Сюжет как бы выдавливался, вымещался созерцательностью, и эта созерцательность, эта впечатлительность не была приживалкой, она заявляла в тексте о своих первейших правах. Реалистическая любовь к узнаваемой детали, к быту синтезировалась с импрессионистской художественностью, той самой, которая давно уже обжилась в противоположной реализму новой литературе — модернистской.

Никаких особых событий не происходило. Описано кратковременное пребывание в усадьбе главного героя — корнета, озабоченного тем, где бы раздобыть тысячу рублей. А еще в рассказе есть множество не имеющих к этим заботам мелочей: абсолютно необязательных мотивов, деталей несущественных, но сопровождающих человека в обыденной жизни на каждом шагу. Герой потянулся, проснулся, закурил, подошел к окну, наблюдал за девчонкой в красной кофте, подставил голову под холодную струю воды, девчонка обтерла ему сапоги, он встретил возвращавшуюся с купанья худенькую фрейлен, потом наблюдает за ней ночью, он же в росистой крапиве прижимает к себе деревенскую девчонку… Бессобытийны и линии других персонажей. Вот маленькие Марочка и Лили наблюдают за шмелем, да и говорят они ни о чем, вот Прокл собирает с деревьев янтарную накипь, вот отец глядит в сад, вот приходят резаки и… наконец-то происходит стоящее событие — забивают свиней! одну зарезал сам корнет!

Шмелев явно избегал характерного для его раннего творчества психологического анализа. Анализ вообще в этом рассказе подменен впечатлением от происходящего. Словно Шмелеву хотелось изобразить ощущение реальности, а не саму реальность, потому рассказ получился лиричным. Он показывал не столько жизнь, сколько жизненные ощущения, он словом передал — не описал, а именно дал почувствовать! — вкус, запах, осязание: корнет побарабанил пальцами по спине девчонки, «чувствуя, как она худа и пуглива», он заметил, как вспыхнула фрейлен, он слышал, как застучали ее каблучки, как от ротиков девочек пахло молоком и сном, старшему резаку «было приятно слушать, как потрескивает чем-то знакомым с лугов». Животное тоже мир чует: свинья почувствовала, что скоро придет та, веселая, звонкая, что почесывала им за ушами, болтала, напевала, наливала корыта; приговоренные к убою животные чувствовали неладное по запаху крови на куртках людей.

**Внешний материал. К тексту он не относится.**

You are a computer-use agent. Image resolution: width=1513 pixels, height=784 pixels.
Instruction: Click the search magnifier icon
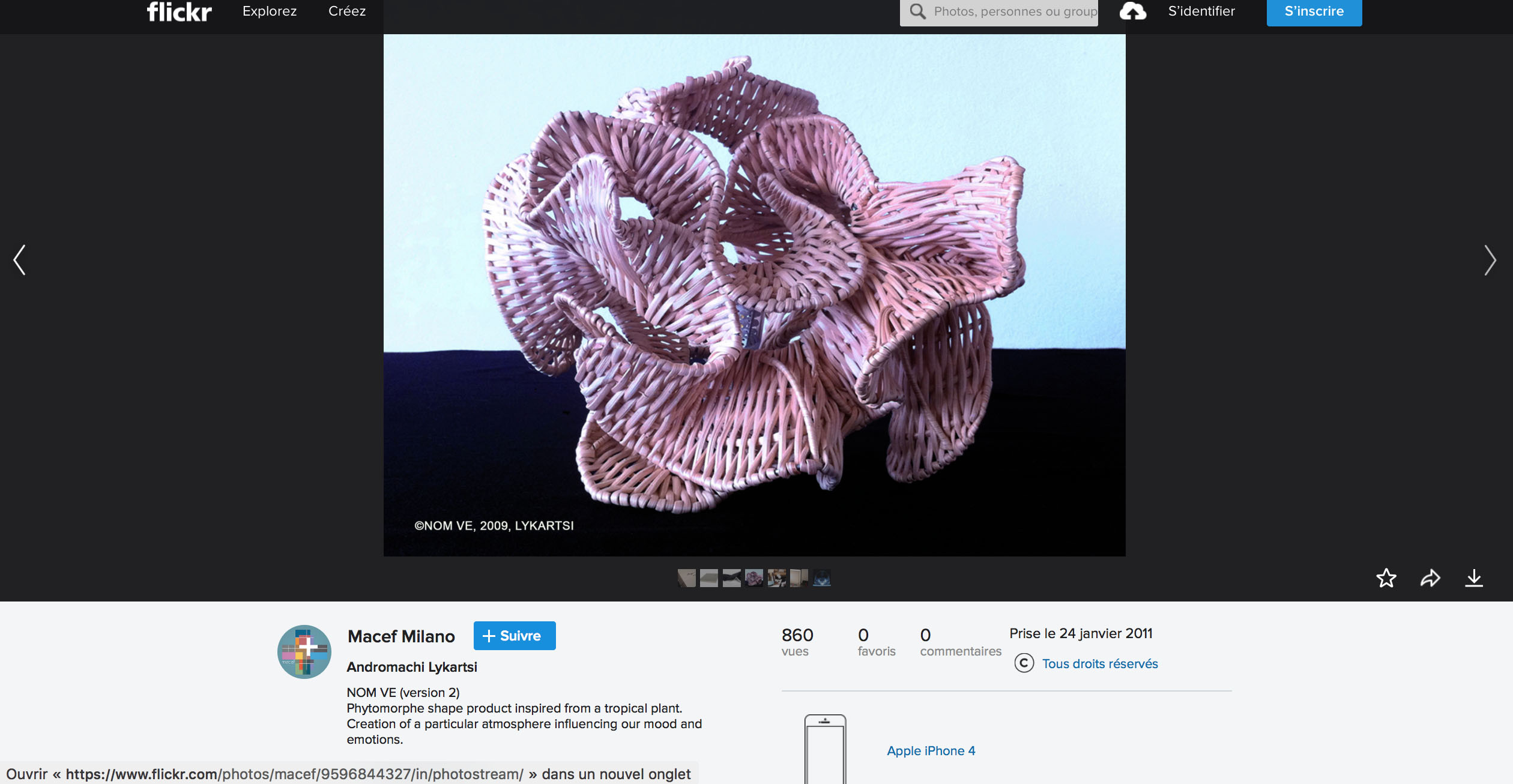(917, 11)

Шмелев, как это бывает в лирике, словно не желал завершить какой-либо мотив точкой: рассказ соткан из фрагментов. Художественное пространство безвольное. Импрессионистскому чувствованию мира вообще свойственна ведомость — человека влекут впечатления, а не он выбирает из множественности красок, звуков, ритмов нечто свое. Этой добровольной зависимости человека от состояния мира были найдены соответствующие формы — многое происходило по воле какого-то безличного оно: «И вдруг все вспорхнулось в саду <…>, затрещало, защелкало», «все было радостно и покойно», в вишняке вспыхивало рубином, «кругом горело», Троханово раскинулось по взгорью, «было солнечно, пахло сенною прелью и придорожной пылью», «захотелось жить», «перевалило за полдень», на корнета «наплывало страстное, охватывающее дрожью», «кипело в нем».

Созерцательность и впечатлительность во многом достигались лейтмотивом тишины, даже пугливой тишины: «так было покойно кругом»; день был тихий, «дремал в полном солнце вишняк», над ним в жаркие часы «застаивались» рои стрекоз, «и тогда тишина становилась такой четкой и звонкой, что сорвавшаяся вишня давала тугой звук камня»; было так тихо, что слышалось, как струйками бежит песок; рев кабана понесся в «тихую росистую ночь»; разогретые водкой резаки были опьянены «воздухом тихих, ночных полей»; «ночь шла и шла тихим ходом и в небе далеком, и на земле».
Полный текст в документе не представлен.